Style guides protect you from team, supplier or product changes. If you get a new requirement from the product owner, the style guide should tell you how it will look. If you have to scale up your production and have to on-board a whole new team of designers or developers, the style guide will tell them how to design or build everything. They are the rulebook for designing and building anything to do with your product.

Your designer should be able to help you construct a guide that ensures reusability as well as extensibility - Ideally, as a part of that guide, you will end up with a palette of colours and a list of uses for those colours which your developer can turn into a set of colour definitions and a set of styles referencing those definitions.

Look around the web for examples of product or brand style guides but remember that, although they may occasionally share some similarities, every style guide for every product will have different requirements and so will have different levels of proscription and different levels content.

What you have so far is fine as a stop-gap, and it will help to streamline the connection between the designer and the developer, but you really should be working on this as a part of the overall product design rather than just as a solution for your developers. This should be one of your key project deliverables, almost as valuable as the product itself.

  • Thanks for the info, and for spotting the term "style guide". But may I ask, if the style guide applicable through all apps or just per app, and if "per-app", can we have common style guide to be shared among any app?
    – mshwf
    May 2, 2019 at 9:44
  • 1
    You could easily have both - A brand style guide and a number of co-related product style guides that refer back to the brand guide when needed. But you could just as easily have a single guide that contains the basic information required to build an app with the family of apps.
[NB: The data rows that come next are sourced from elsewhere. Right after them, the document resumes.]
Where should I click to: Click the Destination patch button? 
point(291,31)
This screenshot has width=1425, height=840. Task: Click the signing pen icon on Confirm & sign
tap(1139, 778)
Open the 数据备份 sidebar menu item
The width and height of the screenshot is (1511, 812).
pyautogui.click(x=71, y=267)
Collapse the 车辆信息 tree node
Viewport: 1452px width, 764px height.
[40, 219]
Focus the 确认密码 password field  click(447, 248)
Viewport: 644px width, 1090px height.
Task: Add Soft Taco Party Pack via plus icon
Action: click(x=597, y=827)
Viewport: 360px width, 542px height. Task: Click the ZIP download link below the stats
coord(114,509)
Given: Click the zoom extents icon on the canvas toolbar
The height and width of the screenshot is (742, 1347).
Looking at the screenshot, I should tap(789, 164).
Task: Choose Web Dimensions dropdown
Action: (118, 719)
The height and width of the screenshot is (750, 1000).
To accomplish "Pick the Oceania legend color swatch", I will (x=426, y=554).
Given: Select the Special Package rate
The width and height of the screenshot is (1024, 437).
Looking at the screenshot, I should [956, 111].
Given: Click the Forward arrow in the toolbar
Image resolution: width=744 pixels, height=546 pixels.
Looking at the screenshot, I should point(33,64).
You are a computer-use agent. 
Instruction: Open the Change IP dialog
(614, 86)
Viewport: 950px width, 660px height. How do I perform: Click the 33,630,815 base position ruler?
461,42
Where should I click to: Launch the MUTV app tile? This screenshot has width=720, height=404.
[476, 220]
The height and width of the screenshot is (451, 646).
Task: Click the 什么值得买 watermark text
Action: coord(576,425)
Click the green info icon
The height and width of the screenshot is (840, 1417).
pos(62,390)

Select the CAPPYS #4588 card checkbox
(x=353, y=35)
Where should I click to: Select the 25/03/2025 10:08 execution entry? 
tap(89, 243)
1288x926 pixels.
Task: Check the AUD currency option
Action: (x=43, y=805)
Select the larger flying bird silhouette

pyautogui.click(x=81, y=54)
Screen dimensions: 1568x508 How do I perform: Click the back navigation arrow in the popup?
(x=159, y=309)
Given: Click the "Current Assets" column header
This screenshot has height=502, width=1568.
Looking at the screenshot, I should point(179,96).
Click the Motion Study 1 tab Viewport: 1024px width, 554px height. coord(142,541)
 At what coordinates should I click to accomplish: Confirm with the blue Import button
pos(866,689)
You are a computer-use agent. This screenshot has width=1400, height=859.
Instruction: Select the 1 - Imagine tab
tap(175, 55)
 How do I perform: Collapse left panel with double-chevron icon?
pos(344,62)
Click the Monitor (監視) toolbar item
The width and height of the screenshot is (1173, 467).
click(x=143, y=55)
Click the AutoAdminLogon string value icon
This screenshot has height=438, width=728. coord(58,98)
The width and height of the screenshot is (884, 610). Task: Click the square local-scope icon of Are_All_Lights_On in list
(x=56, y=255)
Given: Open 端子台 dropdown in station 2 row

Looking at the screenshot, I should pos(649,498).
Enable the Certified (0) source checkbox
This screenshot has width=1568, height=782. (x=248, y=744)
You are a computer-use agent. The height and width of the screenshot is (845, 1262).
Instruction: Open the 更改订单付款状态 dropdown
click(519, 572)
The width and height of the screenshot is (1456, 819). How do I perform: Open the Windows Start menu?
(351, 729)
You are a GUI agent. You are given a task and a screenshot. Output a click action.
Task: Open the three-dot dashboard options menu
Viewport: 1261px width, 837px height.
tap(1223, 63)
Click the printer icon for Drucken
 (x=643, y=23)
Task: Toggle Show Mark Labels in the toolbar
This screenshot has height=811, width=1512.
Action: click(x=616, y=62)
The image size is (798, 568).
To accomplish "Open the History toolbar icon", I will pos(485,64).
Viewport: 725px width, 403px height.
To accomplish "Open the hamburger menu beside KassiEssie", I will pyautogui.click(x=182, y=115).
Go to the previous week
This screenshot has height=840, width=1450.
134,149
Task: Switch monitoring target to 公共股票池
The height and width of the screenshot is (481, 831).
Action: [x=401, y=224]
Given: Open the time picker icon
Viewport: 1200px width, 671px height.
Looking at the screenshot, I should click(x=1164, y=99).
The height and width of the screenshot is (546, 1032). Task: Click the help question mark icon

The choice is really just down to how complex/different each app is from the "norm" May 2, 2019 at 9:48
  • Do you recommend any reference for basics of the style guide to learn from?
    – mshwf
    May 2, 2019 at 9:51
  • 1
    Just pick a product and search for it along with the terms "brand guidlines" or "style guide". to get you started, here's the one for Twitter: about.twitter.com/en_gb/company/brand-resources.html and the one for Apple: developer.apple.com/design/human-interface-guidelines/ios/… May 2, 2019 at 9:54
  • This is priceless, thanks for the help!